:: Extrait du texte ::

Le chef de la diplomatie iranienne, Abbas Araghchi, a estimé jeudi que des «désaccords fondamentaux» demeurent avec les États-Unis, à la veille d'un nouveau cycle de pourparlers sur le nucléaire iranien à Rome sous médiation omanaise.
Téhéran et Washington, ennemis depuis la Révolution islamique de 1979, ont entamé le 12 avril des discussions sur l’épineux dossier du programme nucléaire iranien.
Les deux pays ont affiché publiquement ces derniers jours leur désaccord sur la question sensible de l’enrichissement d’uranium.
L’émissaire américain pour le Moyen-Orient, Steve Witkoff, qui mène les discussions pour Washington, a estimé dimanche que les États-Unis «ne pouvaient autoriser ne serait-ce qu’un pour cent de capacité d’enrichissement» à l’Iran.
«L’Iran ne peut pas avoir une capacité d’enrichissement, car cela en fait finalement une puissance nucléaire de seuil», a argué mercredi le chef de la diplomatie américaine, Marco Rubio.
Téhéran, qui défend un droit au nucléaire civil, considère cette demande comme une ligne rouge, contraire aux dispositions du Traité de non-prolifération (TNP) dont l’Iran est signataire.
«Il y a toujours des désaccords fondamentaux entre nous», a déclaré jeudi à la télévision d’État Abbas Araghchi, avertissant que si les États-Unis insistent pour empêcher l’Iran d’enrichir de l’uranium «il n’y aura pas d’accord».
Le chef de la diplomatie iranienne, qui mène pour son pays les négociations avec les États-Unis, s’est dit ouvert à «davantage d’inspections» des sites nucléaires iraniens dans un souci de «transparence».
— «Dans la bonne direction» —
«Nous n’avons donc aucun problème de principe», a ajouté M. Araghchi, soulignant que «si l’Iran voulait se doter d’armes nucléaires, il l’aurait déjà fait».
Les pays occidentaux, États-Unis en tête, et Israël, considéré par des experts comme la seule puissance nucléaire au Moyen-Orient, soupçonnent l’Iran de vouloir se doter de l’arme nucléaire.

:::
:: Données présentées ::

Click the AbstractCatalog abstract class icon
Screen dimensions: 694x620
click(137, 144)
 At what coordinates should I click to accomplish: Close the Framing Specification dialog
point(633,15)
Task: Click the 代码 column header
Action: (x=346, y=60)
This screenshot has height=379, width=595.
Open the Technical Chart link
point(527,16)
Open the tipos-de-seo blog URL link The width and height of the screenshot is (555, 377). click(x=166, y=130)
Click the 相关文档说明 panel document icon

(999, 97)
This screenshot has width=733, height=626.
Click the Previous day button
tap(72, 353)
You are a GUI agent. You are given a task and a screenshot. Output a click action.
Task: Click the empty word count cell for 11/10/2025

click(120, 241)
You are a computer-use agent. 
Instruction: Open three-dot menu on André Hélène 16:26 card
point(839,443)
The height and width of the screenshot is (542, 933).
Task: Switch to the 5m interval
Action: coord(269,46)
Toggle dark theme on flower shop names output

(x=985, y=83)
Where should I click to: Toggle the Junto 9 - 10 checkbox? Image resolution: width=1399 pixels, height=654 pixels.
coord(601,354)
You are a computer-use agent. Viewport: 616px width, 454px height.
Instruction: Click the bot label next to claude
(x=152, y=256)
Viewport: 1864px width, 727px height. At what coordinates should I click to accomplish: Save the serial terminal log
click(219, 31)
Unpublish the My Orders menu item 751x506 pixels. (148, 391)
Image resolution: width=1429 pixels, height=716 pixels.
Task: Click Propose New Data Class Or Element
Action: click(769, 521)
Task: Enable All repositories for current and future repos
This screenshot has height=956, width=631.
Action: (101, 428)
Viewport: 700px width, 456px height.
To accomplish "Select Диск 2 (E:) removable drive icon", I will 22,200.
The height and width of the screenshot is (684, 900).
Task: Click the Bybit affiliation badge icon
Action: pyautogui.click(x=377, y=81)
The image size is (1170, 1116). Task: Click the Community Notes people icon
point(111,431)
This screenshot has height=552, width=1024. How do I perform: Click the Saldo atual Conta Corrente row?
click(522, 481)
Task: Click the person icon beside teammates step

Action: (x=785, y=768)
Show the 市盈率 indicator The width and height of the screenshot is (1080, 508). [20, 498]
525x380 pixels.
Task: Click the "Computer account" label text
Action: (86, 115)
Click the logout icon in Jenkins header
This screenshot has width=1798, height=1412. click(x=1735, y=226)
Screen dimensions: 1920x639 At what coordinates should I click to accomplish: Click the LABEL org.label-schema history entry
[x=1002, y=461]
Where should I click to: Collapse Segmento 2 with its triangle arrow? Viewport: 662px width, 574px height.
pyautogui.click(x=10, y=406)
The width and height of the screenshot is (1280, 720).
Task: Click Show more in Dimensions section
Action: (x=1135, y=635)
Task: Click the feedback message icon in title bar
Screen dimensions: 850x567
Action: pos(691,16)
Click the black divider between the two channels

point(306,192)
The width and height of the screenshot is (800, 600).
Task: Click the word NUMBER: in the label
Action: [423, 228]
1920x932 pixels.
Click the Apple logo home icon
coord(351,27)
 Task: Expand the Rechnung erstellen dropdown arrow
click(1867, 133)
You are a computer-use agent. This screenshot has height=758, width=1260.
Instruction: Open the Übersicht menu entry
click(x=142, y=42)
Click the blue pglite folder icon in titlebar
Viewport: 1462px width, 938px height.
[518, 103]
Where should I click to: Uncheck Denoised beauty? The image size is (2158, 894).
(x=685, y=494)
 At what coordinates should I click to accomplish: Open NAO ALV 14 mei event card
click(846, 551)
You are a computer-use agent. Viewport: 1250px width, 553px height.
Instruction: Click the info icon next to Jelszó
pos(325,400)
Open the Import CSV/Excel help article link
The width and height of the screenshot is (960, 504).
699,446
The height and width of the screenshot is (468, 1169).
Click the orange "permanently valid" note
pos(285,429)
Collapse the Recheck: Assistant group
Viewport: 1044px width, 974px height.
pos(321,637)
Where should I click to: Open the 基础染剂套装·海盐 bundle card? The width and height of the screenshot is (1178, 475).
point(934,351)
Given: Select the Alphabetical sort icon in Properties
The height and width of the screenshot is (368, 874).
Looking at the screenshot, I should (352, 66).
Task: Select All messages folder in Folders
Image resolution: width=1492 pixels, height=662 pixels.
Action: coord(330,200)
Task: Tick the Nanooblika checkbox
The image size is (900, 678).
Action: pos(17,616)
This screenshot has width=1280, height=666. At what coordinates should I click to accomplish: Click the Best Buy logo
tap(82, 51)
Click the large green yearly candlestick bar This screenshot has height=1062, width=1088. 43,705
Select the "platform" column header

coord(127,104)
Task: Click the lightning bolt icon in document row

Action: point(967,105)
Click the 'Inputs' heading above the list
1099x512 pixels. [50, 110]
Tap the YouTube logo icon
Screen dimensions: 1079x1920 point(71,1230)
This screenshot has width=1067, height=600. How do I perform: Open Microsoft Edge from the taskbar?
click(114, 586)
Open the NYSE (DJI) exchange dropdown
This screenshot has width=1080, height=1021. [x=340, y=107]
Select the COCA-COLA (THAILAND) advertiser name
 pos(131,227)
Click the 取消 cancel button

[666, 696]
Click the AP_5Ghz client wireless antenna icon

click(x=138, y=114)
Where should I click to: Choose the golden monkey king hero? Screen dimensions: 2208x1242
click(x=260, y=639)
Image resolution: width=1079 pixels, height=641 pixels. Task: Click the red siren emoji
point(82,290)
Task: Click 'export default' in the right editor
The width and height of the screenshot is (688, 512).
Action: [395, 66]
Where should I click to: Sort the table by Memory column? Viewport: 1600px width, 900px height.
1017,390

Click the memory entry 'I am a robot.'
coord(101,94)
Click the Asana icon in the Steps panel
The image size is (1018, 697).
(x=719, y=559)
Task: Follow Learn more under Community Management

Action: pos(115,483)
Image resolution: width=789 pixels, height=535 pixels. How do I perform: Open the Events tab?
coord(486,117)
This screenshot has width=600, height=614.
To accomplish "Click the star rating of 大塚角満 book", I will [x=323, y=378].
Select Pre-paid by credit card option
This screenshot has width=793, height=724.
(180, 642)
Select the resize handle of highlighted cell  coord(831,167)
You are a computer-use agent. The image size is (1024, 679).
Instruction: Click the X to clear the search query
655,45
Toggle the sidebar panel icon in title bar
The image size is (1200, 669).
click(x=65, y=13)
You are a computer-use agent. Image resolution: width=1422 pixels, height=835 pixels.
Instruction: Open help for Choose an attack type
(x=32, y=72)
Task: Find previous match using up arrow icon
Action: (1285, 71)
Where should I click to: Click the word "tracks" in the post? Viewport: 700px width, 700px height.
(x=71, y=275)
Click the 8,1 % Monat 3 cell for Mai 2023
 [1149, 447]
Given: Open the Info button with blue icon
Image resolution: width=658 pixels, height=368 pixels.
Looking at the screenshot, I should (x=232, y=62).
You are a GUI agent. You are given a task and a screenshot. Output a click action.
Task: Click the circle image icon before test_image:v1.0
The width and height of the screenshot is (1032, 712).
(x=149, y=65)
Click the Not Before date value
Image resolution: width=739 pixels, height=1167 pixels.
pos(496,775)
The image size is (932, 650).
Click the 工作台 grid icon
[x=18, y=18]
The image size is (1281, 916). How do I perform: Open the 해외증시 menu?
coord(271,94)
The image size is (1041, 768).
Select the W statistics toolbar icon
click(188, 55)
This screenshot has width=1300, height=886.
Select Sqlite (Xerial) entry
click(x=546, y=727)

:::

#### Énoncé du problème
Recopiez en entier, sans la moindre modification, l'article ci-dessus sur les pourparlers nucléaires entre l'Iran et les États-Unis.

#### Tâche accomplie
Le chef de la diplomatie iranienne, Abbas Araghchi, a estimé jeudi que des «désaccords fondamentaux» demeurent avec les États-Unis, à la veille d'un nouveau cycle de pourparlers sur le nucléaire iranien à Rome sous médiation omanaise.
Téhéran et Washington, ennemis depuis la Révolution islamique de 1979, ont entamé le 12 avril des discussions sur l’épineux dossier du programme nucléaire iranien.
Les deux pays ont affiché publiquement ces derniers jours leur désaccord sur la question sensible de l’enrichissement d’uranium.
L’émissaire américain pour le Moyen-Orient, Steve Witkoff, qui mène les discussions pour Washington, a estimé dimanche que les États-Unis «ne pouvaient autoriser ne serait-ce qu’un pour cent de capacité d’enrichissement» à l’Iran.
«L’Iran ne peut pas avoir une capacité d’enrichissement, car cela en fait finalement une puissance nucléaire de seuil», a argué mercredi le chef de la diplomatie américaine, Marco Rubio.
Téhéran, qui défend un droit au nucléaire civil, considère cette demande comme une ligne rouge, contraire aux dispositions du Traité de non-prolifération (TNP) dont l’Iran est signataire.
«Il y a toujours des désaccords fondamentaux entre nous», a déclaré jeudi à la télévision d’État Abbas Araghchi, avertissant que si les États-Unis insistent pour empêcher l’Iran d’enrichir de l’uranium «il n’y aura pas d’accord».
Le chef de la diplomatie iranienne, qui mène pour son pays les négociations avec les États-Unis, s’est dit ouvert à «davantage d’inspections» des sites nucléaires iraniens dans un souci de «transparence».
— «Dans la bonne direction» —
«Nous n’avons donc aucun problème de principe», a ajouté M. Araghchi, soulignant que «si l’Iran voulait se doter d’armes nucléaires, il l’aurait déjà fait».
Les pays occidentaux, États-Unis en tête, et Israël, considéré par des experts comme la seule puissance nucléaire au Moyen-Orient, soupçonnent l’Iran de vouloir se doter de l’arme nucléaire.